*Directions for this task:*
Apart from the pictures, every line below needs to be reproduced verbatim.
*** Begin section ***
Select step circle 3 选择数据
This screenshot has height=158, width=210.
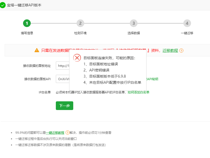coord(133,23)
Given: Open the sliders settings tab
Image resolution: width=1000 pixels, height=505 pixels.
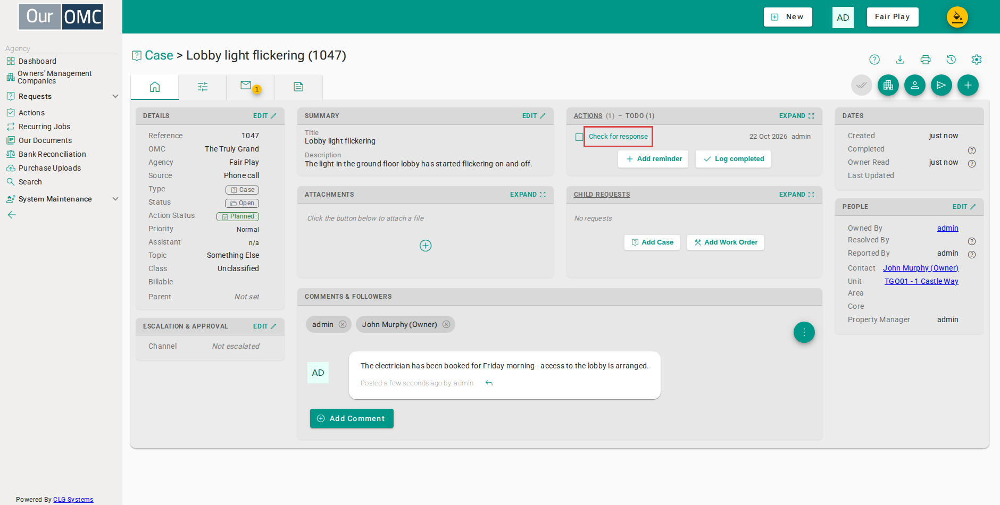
*** End section ***
*Exercise response:*
Select step circle 3 选择数据
This screenshot has height=158, width=210.
coord(133,23)
Given: Open the sliders settings tab
Image resolution: width=1000 pixels, height=505 pixels.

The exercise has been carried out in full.